---- ТЕКСТ ДЛЯ ЧТЕНИЯ

Солдат до последнего дня. Воспоминания фельдмаршала Третьего рейха. 1933-1947
Шрифт:
В первые несколько дней после потери моста в районе Ремагена, то есть до 25 марта, все, что требовалось от наших войск, – это обычная оборона и контратаки с целью вернуть отданную противнику территорию. В период с 25 по 26 марта нам пришлось применить другие тактические методы. С этого момента дивизии американской бронетехники стали использовать прорыв для быстрого продвижения вперед. В результате с каждым днем пехотные дивизии американцев все больше отставали и им становилось все труднее взаимодействовать с танками.
Наши контрмеры должны были учитывать особенности действий противника.
На первом этапе можно было добиться успеха, только бросив в бой крупные боеспособные соединения. Но, поскольку сделать это было невозможно, этот шанс был упущен. На втором этапе наступление противника заставило нас полностью изменить нашу тактику. Возникла необходимость отказаться от нашего стратегического плана и попробовать остановить натиск войск противника, применяя хитрость и импровизацию, а также прибегнуть к блокированию дорог на пути одиночных танковых колонн и уничтожению их фланговым огнем из всех видов противотанкового оружия. Нам следовало руководствоваться одним постулатом: наши войска не должны были отклоняться к северу или выходить из соприкосновения с противником
Я неоднократно говорил об этом с Моделем; в последний раз это произошло 26 или 27 марта в его боевом штабе – это была моя последняя попытка убедить его в необходимости радикально изменить нашу стратегию. Он согласился с моими взглядами, но ничего не предпринял – вероятно, все зашло слишком далеко и было уже поздно стягивать войска в кулак; не исключено также, что невозможно было сконцентрировать тяжелые вооружения на наиболее опасных направлениях. Зная Моделя, я склонен предполагать, что дело обстояло именно так. Таким образом, в конце марта наши виды на будущее можно было охарактеризовать как отнюдь не утешительные: на участках, не имевших решающего значения и не испытывавших давления противника, наши позиции были достаточно сильны, в то время как на самых важных участках наши боевые порядки, наоборот, были слишком слабыми, командование запаздывало с отдачей приказов, а войска – с их выполнением.

--------
---- ВЫБОРКА ДАННЫХ

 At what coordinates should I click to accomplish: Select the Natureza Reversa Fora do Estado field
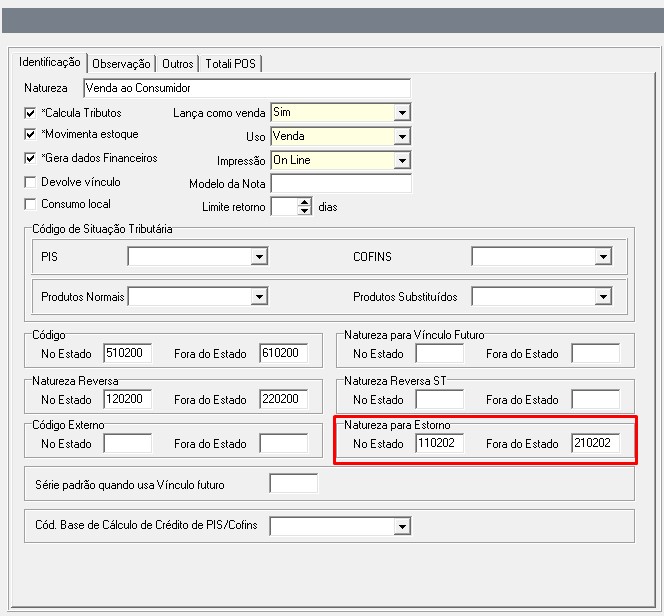[x=283, y=399]
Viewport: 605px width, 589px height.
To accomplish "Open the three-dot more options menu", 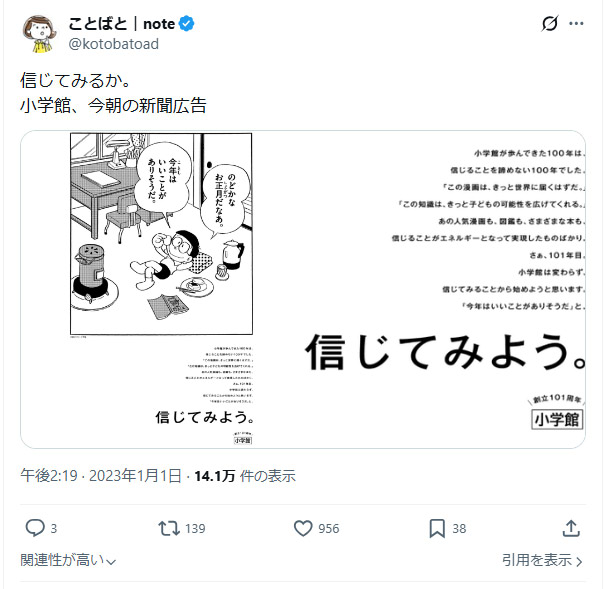I will (x=576, y=24).
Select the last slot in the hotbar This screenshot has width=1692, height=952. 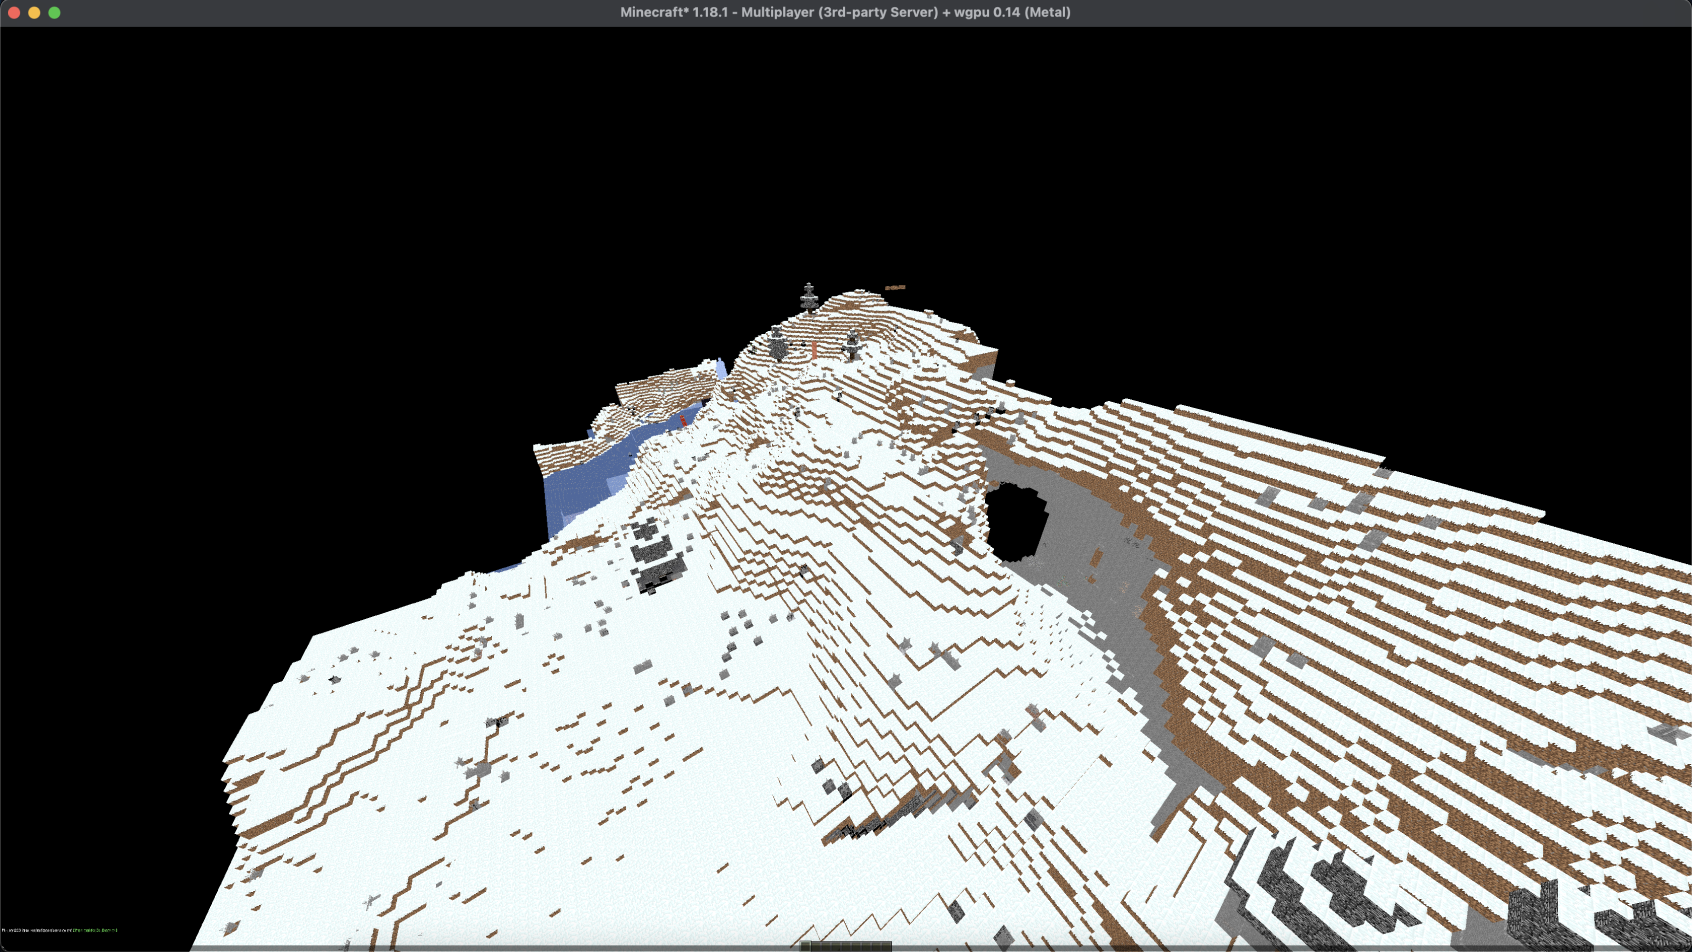886,946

--------

## [ВАШИ ЗАДАНИЯ]
1. С кем, согласно отрывку из воспоминаний, автор неоднократно говорил о необходимости изменить стратегию?
2. Соответствуют ли отрывку из воспоминаний следующие утверждения? (a) Пехотные дивизии американцев всё больше отставали от танков. (b) Модель не согласился со взглядами автора. (c) На самых важных участках позиции немецких войск были достаточно сильны. Для каждого ответьте «да» или «нет» и дословно приведите решающие слова отрывка.
3. Напишите продолжение отрывка из воспоминаний, начав сразу после его последнего предложения.
Записи никак не связаны с отрывком из воспоминаний.

## [ОТВЕТЫ ПО ПОРЯДКУ]
1. С Моделем.

2.
(a) Да: «пехотные дивизии американцев все больше отставали».
(b) Нет: «Он согласился с моими взглядами, но ничего не предпринял».
(c) Нет: «на самых важных участках наши боевые порядки, наоборот, были слишком слабыми».

3.
Чтобы избежать окружения Рура, группа армий В в конце марта решила выйти из непосредственного соприкосновения с противником и нанести по его позициям удар, направленный к югу. Однако этот замысел был уже невыполнимым. Войска альянса на правом берегу Рейна были уже слишком сильны, поэтому попытки осуществить прорыв на юг или рассечь боевые порядки противника на данном участке фронта на всю глубину вряд ли могли оказаться успешными. Только попытка прорваться в восточном направлении имела реальные шансы на успех. Были предприняты первые шаги по подготовке этой операции.
Продолжая придерживаться своей предвзятой идеи, Модель перебросил свой боевой штаб в Ольпе, в Рурскую область, то есть на самый край правого фланга, и в результате окончательно утратил контакт с командирами частей и соединений, действовавших в центре и на левом фланге. Это грозило весьма тяжелыми последствиями. Сейчас, вспоминая о тех днях, я считаю, что все сложилось бы по-другому, если бы Модель, даже продолжая заблуждаться, расположил свой штаб хотя бы на центральном участке фронта своей группы армий. Тогда гибельная идея «Рурской крепости» наверняка вообще не возникла бы. Зная Моделя, я уверен, что он стянул бы дивизии из Рурской области в кулак и, используя их, создал бы прочный фронт несколько дальше в тылу. В любом случае, окажись командование группы армий в центре, оно не зависло бы в воздухе. Мне постоянно приходилось вмешиваться и вносить коррективы, пока, подключив 28 марта на севере 7-ю армию и задействовав 2 апреля 11-ю армию, нам не удалось хотя бы частично восстановить условия для организованных оперативных действий. Однако при этом наши резервы оказались полностью истощенными.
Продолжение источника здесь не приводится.